You want your nymphs bouncing along just above the bottom of the riverbed. Consistently snagging on rocks and other debris means you’re an inch or so too deep. Yes, some trout hold directly on the bottom, but they’ll move an inch up in the water column to eat your flies. Setting your rig up this precisely helps you keep flies in the water longer, since you’re not constantly re-rigging after yet another rock stole your flies.
Fishing The Rig
Unlike some specialized fly fishing rigs, this one doesn’t require any special technique to make it effective. The only word of caution I’d give is to avoid roll casts, since I tend to get more tangles with three flies when I roll cast than any other situation. Then again, that might be an indictment of my roll casting skills.
Also, don’t be afraid to fish this rig on small streams. I love using it in pocket water. If you build a long leader, you can almost dap the rig from pocket to pocket, following your dry with the tip of your rod. It’s like a combination of tight-line nymphing and tenkara. Since fish living in pocket water tend to be more opportunistic when eating, it’s a safe bet they’ll take one of three flies presented to them.

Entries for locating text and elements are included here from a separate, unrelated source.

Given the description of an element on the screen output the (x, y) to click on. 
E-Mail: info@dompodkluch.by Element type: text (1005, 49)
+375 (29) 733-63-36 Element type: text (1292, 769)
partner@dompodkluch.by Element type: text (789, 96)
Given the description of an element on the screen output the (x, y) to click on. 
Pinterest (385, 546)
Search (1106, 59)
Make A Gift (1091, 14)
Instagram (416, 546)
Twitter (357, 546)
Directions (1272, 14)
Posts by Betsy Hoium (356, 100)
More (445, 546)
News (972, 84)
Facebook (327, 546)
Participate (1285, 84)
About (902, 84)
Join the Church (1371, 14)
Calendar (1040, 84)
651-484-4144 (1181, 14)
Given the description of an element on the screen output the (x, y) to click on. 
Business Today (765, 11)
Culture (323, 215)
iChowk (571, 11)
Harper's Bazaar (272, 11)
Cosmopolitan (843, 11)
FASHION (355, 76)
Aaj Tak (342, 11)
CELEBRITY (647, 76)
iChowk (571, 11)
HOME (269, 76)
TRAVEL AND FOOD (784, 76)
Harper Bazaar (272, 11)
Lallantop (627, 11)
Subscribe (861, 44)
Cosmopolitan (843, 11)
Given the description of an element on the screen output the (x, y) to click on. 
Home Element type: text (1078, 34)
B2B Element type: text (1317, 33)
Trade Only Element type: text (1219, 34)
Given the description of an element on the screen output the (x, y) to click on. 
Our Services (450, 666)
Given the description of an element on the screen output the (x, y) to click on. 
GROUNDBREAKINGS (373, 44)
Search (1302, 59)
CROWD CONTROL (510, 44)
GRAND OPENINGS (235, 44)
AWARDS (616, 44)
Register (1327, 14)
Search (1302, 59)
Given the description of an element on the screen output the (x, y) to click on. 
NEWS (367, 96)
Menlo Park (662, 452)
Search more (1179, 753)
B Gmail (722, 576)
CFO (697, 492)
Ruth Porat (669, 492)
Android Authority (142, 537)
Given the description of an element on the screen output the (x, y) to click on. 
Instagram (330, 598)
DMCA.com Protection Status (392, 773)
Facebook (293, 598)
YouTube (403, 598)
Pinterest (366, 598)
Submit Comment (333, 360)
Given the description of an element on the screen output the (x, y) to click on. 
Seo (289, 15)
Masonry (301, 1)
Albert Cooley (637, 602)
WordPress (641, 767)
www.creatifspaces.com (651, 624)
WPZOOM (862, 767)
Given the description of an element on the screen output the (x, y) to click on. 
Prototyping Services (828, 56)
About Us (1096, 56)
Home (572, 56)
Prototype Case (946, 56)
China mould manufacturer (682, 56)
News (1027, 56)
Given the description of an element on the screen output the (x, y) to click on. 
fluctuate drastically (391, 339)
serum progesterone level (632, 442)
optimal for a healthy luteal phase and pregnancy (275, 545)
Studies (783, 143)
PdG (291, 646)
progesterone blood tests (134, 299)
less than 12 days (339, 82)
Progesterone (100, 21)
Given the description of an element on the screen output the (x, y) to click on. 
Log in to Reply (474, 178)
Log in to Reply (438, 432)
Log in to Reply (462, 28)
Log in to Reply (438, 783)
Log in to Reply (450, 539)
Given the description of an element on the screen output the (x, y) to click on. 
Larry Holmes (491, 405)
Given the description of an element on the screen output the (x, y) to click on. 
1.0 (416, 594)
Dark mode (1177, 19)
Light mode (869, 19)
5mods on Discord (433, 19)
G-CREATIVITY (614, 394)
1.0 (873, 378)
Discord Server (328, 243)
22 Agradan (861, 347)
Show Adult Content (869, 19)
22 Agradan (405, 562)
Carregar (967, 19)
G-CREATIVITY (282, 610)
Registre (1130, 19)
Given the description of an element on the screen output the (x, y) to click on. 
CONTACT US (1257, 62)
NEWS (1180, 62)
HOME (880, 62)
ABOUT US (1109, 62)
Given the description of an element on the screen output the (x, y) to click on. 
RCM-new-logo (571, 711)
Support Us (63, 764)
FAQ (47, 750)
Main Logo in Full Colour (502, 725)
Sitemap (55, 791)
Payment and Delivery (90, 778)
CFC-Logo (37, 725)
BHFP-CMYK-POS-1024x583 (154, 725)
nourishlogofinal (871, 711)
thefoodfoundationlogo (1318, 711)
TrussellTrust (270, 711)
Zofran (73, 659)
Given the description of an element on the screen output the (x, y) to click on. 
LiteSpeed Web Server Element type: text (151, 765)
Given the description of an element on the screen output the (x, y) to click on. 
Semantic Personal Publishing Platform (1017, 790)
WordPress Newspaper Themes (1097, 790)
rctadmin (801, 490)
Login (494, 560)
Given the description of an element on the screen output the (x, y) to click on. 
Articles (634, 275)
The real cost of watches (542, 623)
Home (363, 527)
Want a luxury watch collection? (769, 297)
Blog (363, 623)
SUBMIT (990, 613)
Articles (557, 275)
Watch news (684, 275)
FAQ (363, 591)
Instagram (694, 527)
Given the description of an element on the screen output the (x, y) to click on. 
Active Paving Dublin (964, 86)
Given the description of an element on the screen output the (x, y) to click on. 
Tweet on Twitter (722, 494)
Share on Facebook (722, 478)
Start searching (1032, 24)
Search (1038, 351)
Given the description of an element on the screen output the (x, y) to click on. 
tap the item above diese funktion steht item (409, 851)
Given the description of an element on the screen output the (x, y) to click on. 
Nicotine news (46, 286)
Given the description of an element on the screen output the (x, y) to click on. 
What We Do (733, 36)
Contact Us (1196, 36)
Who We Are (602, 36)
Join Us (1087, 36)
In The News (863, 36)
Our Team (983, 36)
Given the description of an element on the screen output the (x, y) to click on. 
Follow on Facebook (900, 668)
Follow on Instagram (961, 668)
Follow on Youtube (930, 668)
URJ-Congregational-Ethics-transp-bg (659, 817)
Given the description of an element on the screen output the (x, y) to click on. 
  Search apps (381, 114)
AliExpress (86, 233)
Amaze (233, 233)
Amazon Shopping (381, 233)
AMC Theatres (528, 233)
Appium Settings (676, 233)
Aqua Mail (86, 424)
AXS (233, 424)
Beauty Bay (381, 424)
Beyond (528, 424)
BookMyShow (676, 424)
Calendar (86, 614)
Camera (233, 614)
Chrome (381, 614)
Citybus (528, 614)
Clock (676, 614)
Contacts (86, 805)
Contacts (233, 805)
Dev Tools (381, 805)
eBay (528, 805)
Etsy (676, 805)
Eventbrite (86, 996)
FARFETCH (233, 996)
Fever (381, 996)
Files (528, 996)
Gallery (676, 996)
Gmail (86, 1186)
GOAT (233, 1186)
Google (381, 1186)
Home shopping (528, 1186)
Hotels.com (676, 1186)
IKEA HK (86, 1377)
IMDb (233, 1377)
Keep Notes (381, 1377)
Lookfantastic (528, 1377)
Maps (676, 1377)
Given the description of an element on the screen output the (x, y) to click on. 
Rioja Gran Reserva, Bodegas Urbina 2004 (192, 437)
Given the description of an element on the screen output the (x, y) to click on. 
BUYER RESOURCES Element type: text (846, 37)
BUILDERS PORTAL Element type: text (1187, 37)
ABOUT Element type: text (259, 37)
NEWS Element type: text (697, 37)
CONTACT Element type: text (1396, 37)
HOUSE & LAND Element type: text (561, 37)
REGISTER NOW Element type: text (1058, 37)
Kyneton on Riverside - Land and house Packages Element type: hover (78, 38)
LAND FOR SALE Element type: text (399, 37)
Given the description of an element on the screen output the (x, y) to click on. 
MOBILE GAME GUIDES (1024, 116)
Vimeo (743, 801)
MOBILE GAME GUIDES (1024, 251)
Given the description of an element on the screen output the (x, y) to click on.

In fact, pocket water is where I really refined this rig for my own uses. I have tons of small streams near my home, and they’re all full of tight pockets. The ability to dap a rig of three flies into a pocket has exponentially increased how many fish I catch. I also lose fewer flies because I’m not throwing my back cast into trees on these small waters.
Of course, you can – and should – fish this rig on bigger water, too. I’ve found the most success with it, though, on smaller water.
And, I believe I’ve mentioned this before, but do make sure to leave more time on both your back and forward cast when throwing three flies. You need larger loops to avoid wind knots, and pausing just a beat more on either cast helps those loops open up, and helps you avoid tangled lines.
The dry-dropper-dropper is one of many fly fishing rigs, but it’s the one I turn to about 90% of the time. I grew up in a family of dry fly purists, but I’m hard-pressed to fish only dries these days. The opportunity to throw three flies, and cover all the areas of the water column where fish are actively feeding, makes this rig very effective, especially if you’re on unfamiliar water.
Don’t get intimidated by three flies. Practice the casting on a pond with nothing behind you that can snag your flies. Then take it to your local stream or river, and tweak the rig for yourself.
Spencer Durrant is a fly fishing writer and guide from Utah. He’s the Lead Guide/Owner of The Utah Fly Fishing Company, the News Editor for MidCurrent, and a columnist for Hatch Magazine. Connect with him on Instagram/Twitter, @Spener_Durrant.
Not sure I would have tried this until I read your article. I have used two nymphs and a dry dropper, but never tried three flies.I read some comments on T. U. about flies coming off barbless hooks, I have not experienced this. Others tie their second fly in the eye of the first, I’ve read that this isn’t a good idea, but don’t remember why. Another good article, Spencer.
I think the reason we hear to not tie flies off the eye of each other is the implications on a drift. Two knots on a hook eye can, I think, restrict the free movement of the fly you get when it only has one knot on the eye. Again, this is just speculation on my part.